Nehcü’l-Belaga Kitabından
- Hutbeden: Ey yayılacak şeyleri yayan, ey yüceltilecek şeyleri yücelten, ey gönülleri yaratılışına, istidadına göre kötü yahut iyi kabiliyette yaratan, kulun ve Resulün Muhammed’e en yüce rahmetinle rahmet et, en bol bereketinle bereketler ver! Odur, kendinden önce gelip geçen peygamberlerin sonuncusu, kapanmış şeyleri açan, hakkı hak üzere ilan edip yayan, ortaya koyan. Odur, batılların coşup köpürüşlerini gideren, sapıklıkların saldırışlarını kırıp geçiren. Peygamberliği yüklenmiştir de senin emrini yerine getirmiştir, tez davranmıştır da rızan neredeyse, neye yönelikse onda acele etmiştir. İlerlemekte geri kalmamıştır, azminde gevşek davranmamıştır. Vahyine mazhar olmuş, onu bildirmiş, ahdini yerine getirmiştir; emrin ne ise o yola gitmiştir. Sonunda din ateşini yalım yalım alevlendirmiş, ana yoldan gitmeyenlere yol göstermiştir de gönüller, sınanmalara, suça batmalara uğradıktan sonra hidayete ermiştir. Apaçık bayrakları dikmiştir, apaydın hükümleri bildirmiştir.

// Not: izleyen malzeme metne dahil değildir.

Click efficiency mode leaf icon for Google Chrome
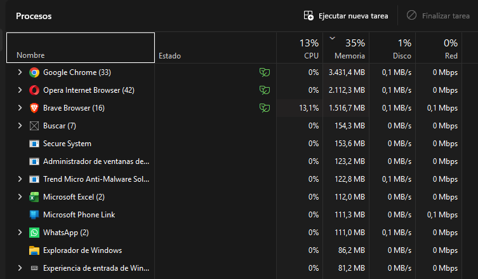The height and width of the screenshot is (279, 478). [x=264, y=72]
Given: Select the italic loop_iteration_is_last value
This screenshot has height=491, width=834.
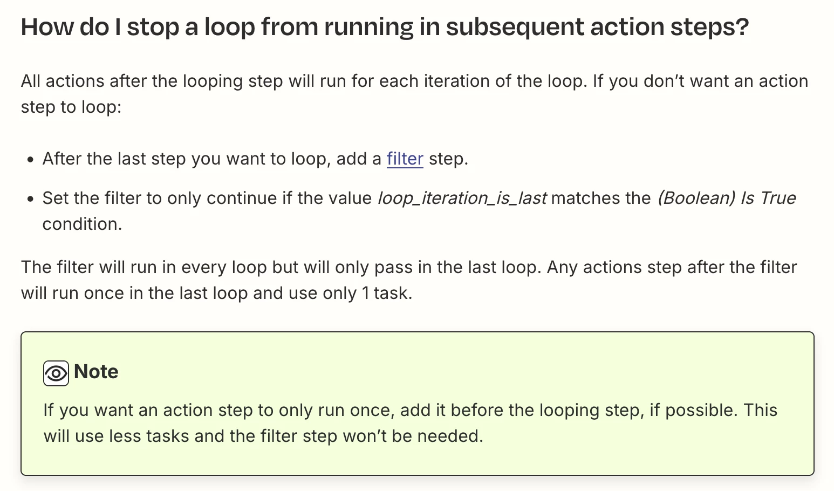Looking at the screenshot, I should [x=462, y=198].
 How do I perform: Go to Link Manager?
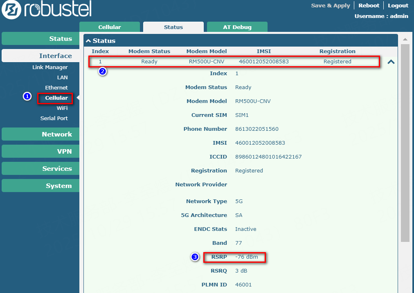50,67
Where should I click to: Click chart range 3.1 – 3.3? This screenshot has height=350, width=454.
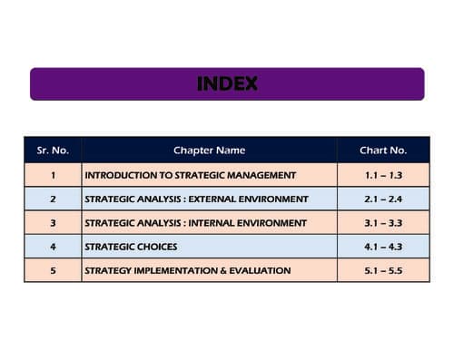383,223
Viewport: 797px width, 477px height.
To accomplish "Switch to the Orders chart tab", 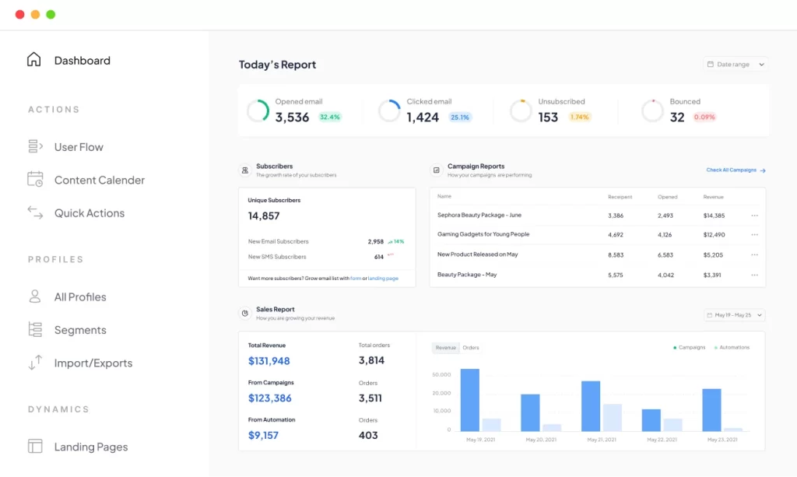I will pos(471,348).
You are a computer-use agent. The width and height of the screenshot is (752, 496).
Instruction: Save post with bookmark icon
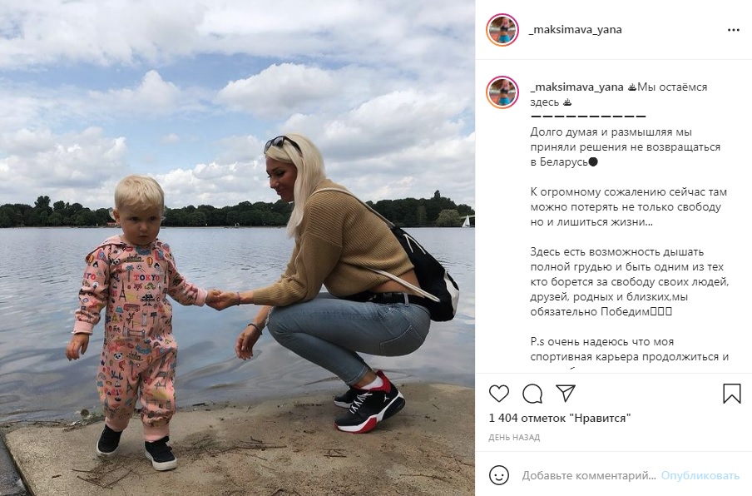tap(732, 394)
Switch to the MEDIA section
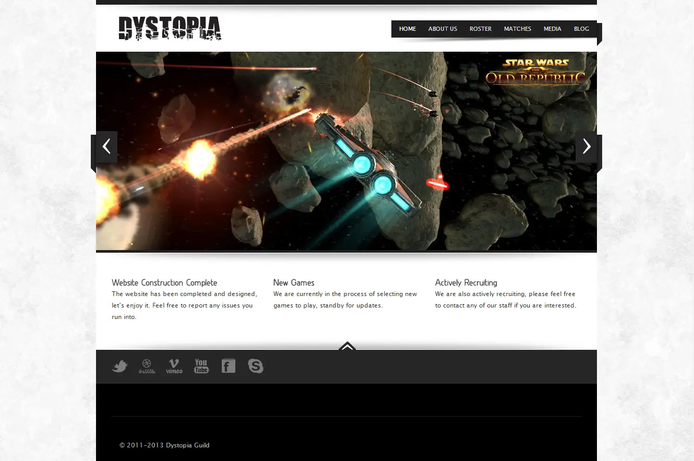 click(x=552, y=29)
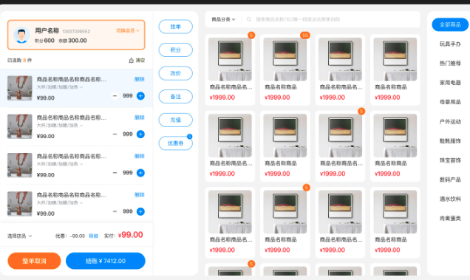470x280 pixels.
Task: Open the 选择店员 staff dropdown
Action: 19,236
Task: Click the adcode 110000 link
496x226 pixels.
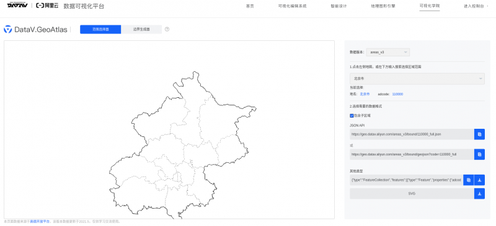Action: (397, 94)
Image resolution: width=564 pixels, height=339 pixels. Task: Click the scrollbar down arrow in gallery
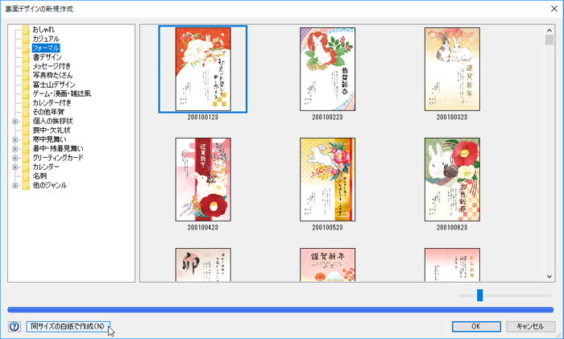click(549, 275)
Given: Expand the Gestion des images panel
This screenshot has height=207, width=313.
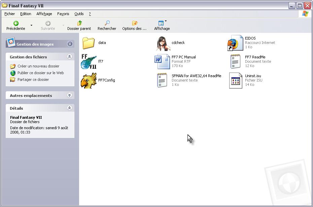Looking at the screenshot, I should [70, 44].
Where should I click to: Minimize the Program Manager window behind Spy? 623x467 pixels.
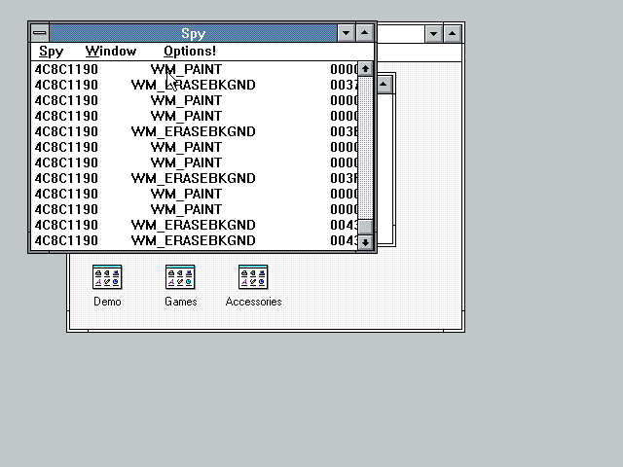(x=434, y=34)
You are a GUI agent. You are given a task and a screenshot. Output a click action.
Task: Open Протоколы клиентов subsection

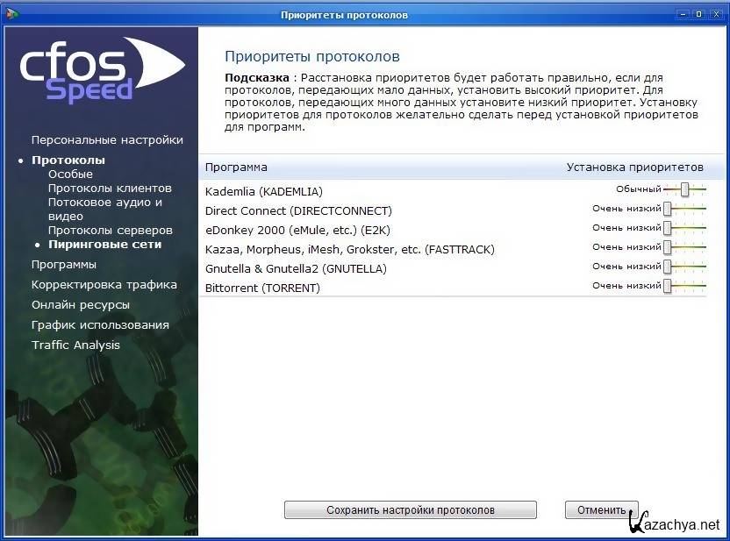point(110,189)
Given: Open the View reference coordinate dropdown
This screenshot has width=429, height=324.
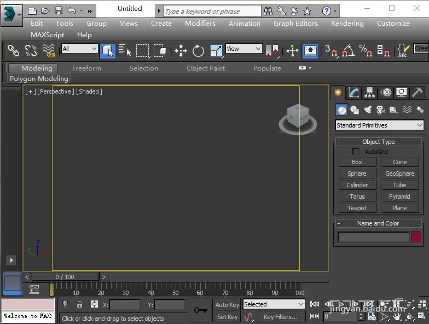Looking at the screenshot, I should click(x=244, y=49).

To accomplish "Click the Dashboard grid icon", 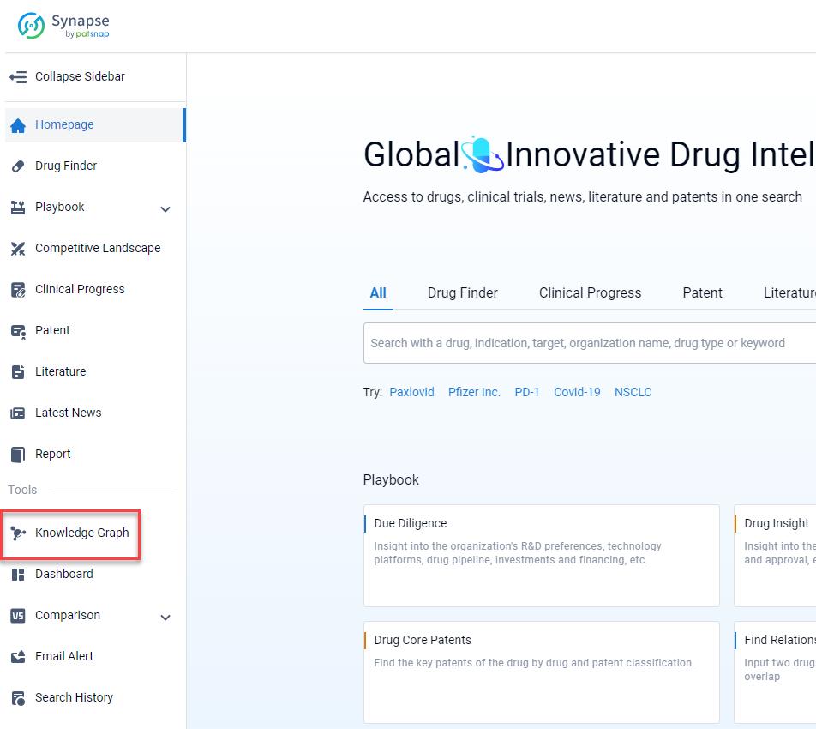I will coord(18,575).

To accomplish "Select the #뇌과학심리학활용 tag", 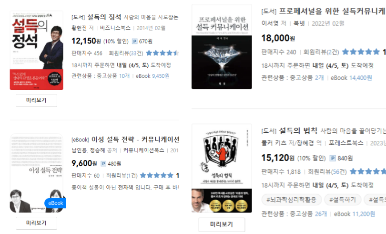I will (x=291, y=200).
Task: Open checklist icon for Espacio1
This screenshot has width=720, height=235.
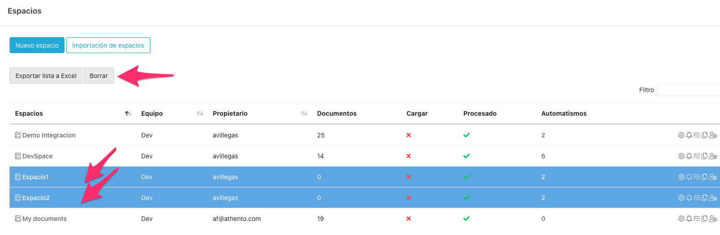Action: [697, 177]
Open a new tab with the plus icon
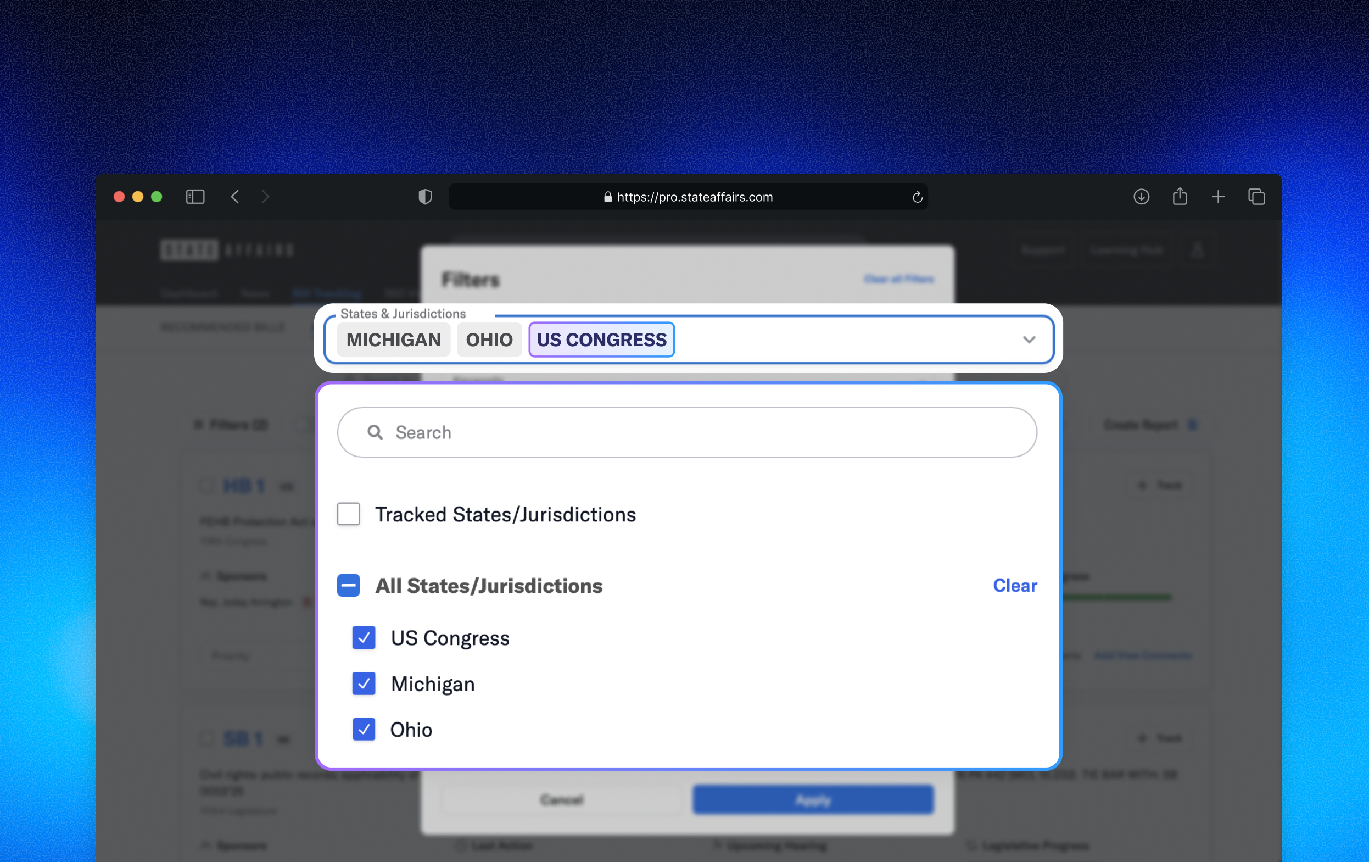Viewport: 1369px width, 862px height. click(x=1218, y=197)
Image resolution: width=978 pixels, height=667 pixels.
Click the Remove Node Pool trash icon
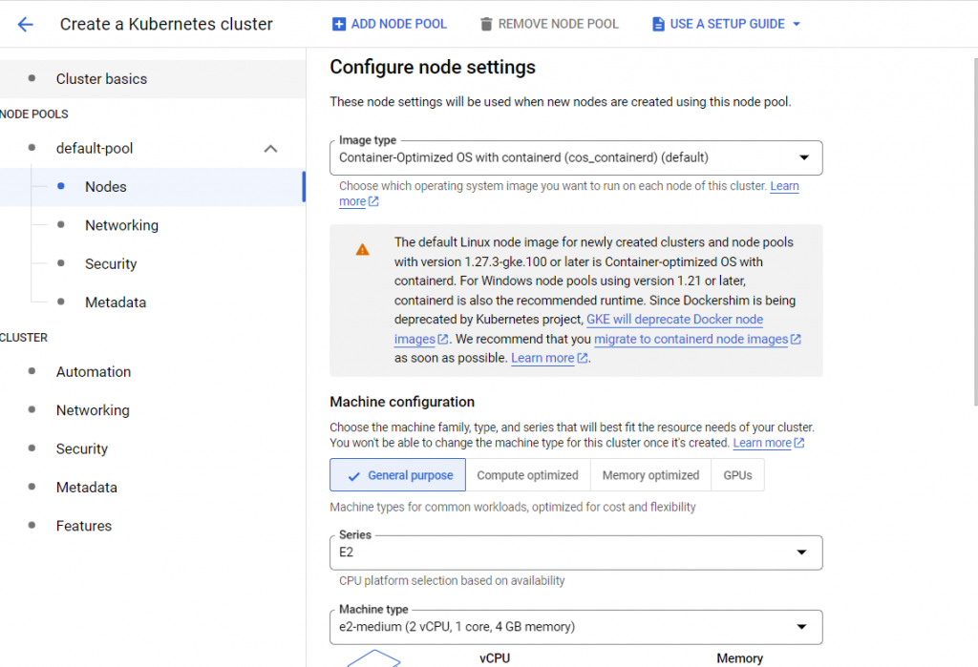point(486,24)
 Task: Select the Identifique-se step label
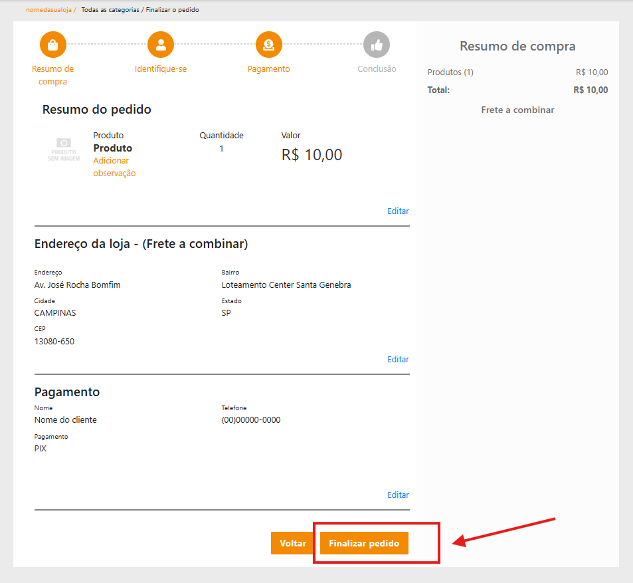tap(161, 68)
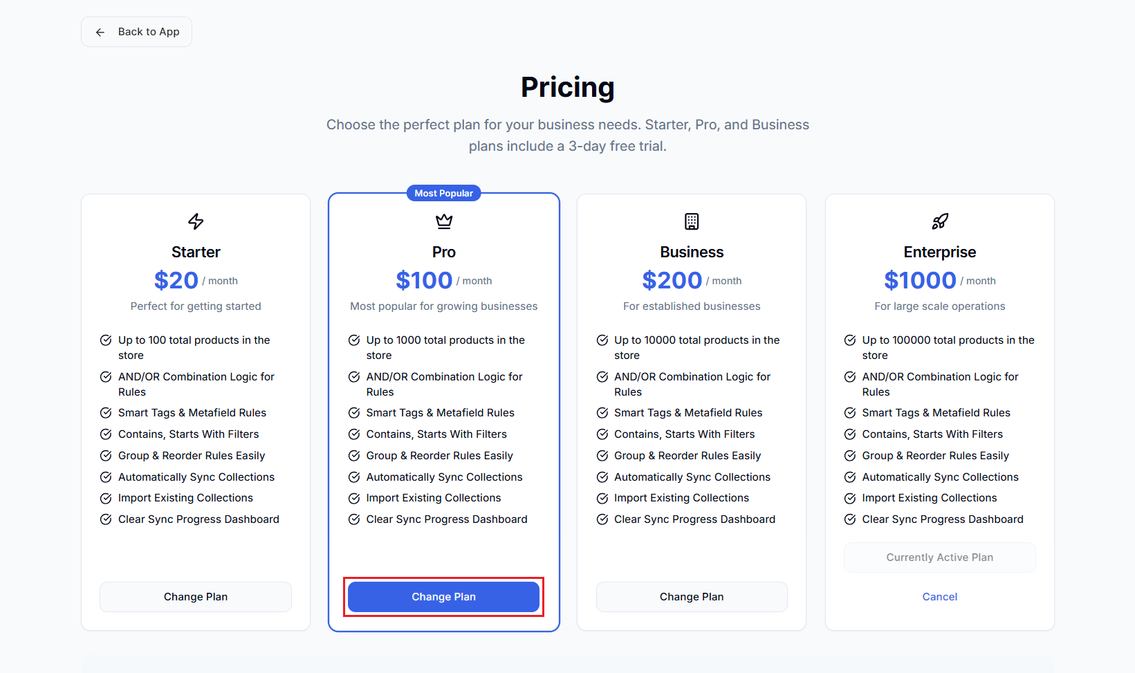Viewport: 1135px width, 673px height.
Task: Click the checkmark next to Clear Sync Progress Dashboard on Enterprise
Action: click(x=850, y=519)
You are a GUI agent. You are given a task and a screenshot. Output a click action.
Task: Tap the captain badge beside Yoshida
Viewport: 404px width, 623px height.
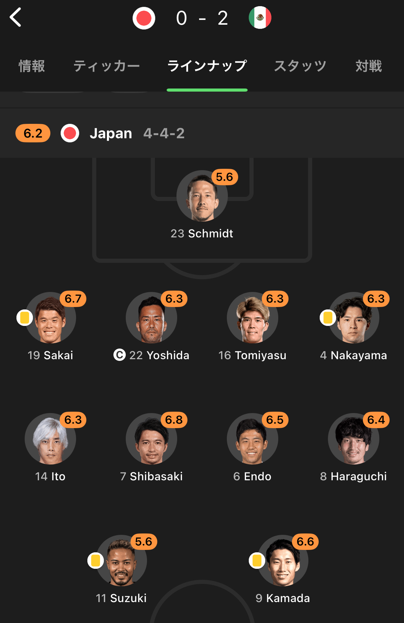(x=119, y=355)
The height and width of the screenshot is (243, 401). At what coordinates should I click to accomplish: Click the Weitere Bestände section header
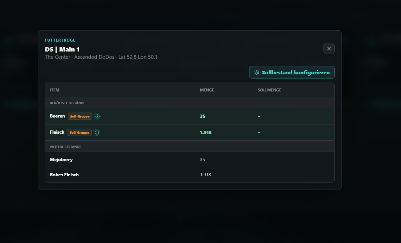coord(65,147)
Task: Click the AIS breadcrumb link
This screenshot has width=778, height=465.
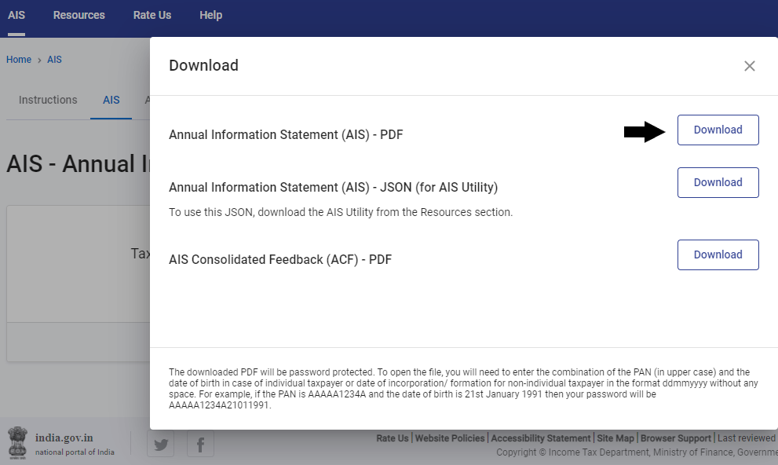Action: coord(54,60)
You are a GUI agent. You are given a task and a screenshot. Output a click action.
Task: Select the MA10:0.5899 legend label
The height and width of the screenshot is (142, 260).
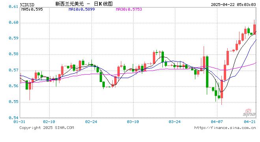click(x=82, y=9)
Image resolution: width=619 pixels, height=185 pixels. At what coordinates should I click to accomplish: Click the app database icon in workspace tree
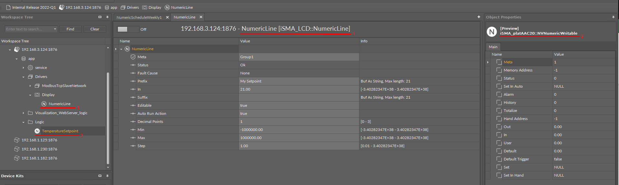pyautogui.click(x=24, y=59)
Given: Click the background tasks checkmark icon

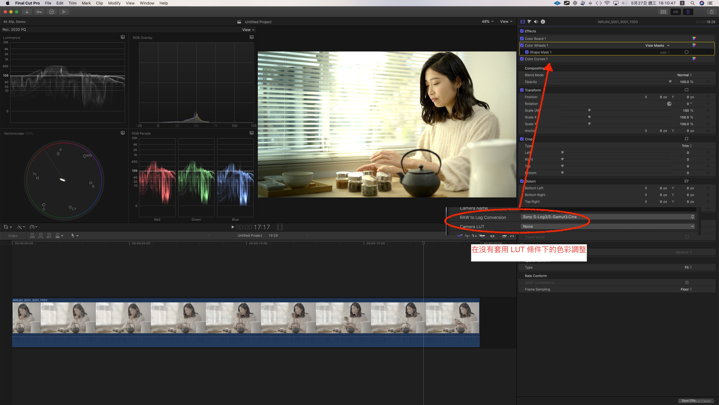Looking at the screenshot, I should click(52, 12).

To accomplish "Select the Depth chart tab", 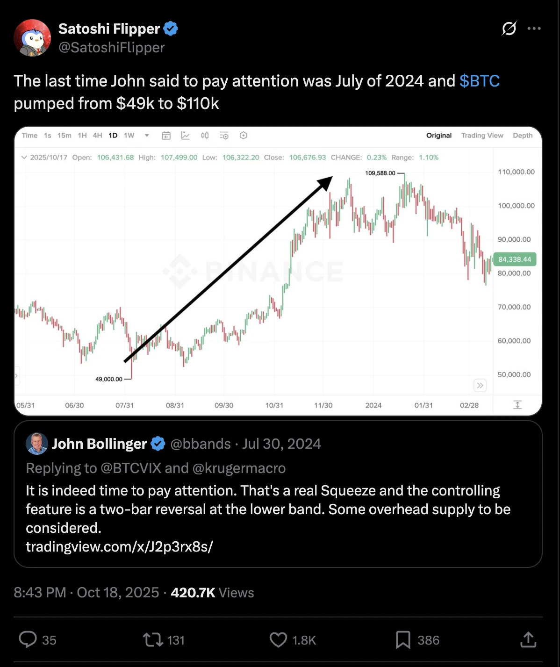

- Hutbeden:O, dünyada ağız dolusu bir lokma yemedi, dünyaya gözünün ucuyla bile bakmadı. Dünya ehlinin en zayıfıydı bedence, karnı en açıydı yemek bakımından. Dünya ona arz edildi, O kabul etmedi. Noksan sıfatlardan münezzeh olan Allah’ın buğzettiği şeyi bildi, ona buğzetti; horladığı şeyi bildi, onu horladı; küçük gördüğü şeyi, küçük gördü, küçülttü. Bizde hiçbir ayıp olmasa da fakat Allah Resulünün buğzettiğini sevsek, Allah’ın ve Resulünün küçülttüğünü büyütsek, Allah’a karşı durmak, Allah’ın emirlerinden çıkmak için bu bize yeter.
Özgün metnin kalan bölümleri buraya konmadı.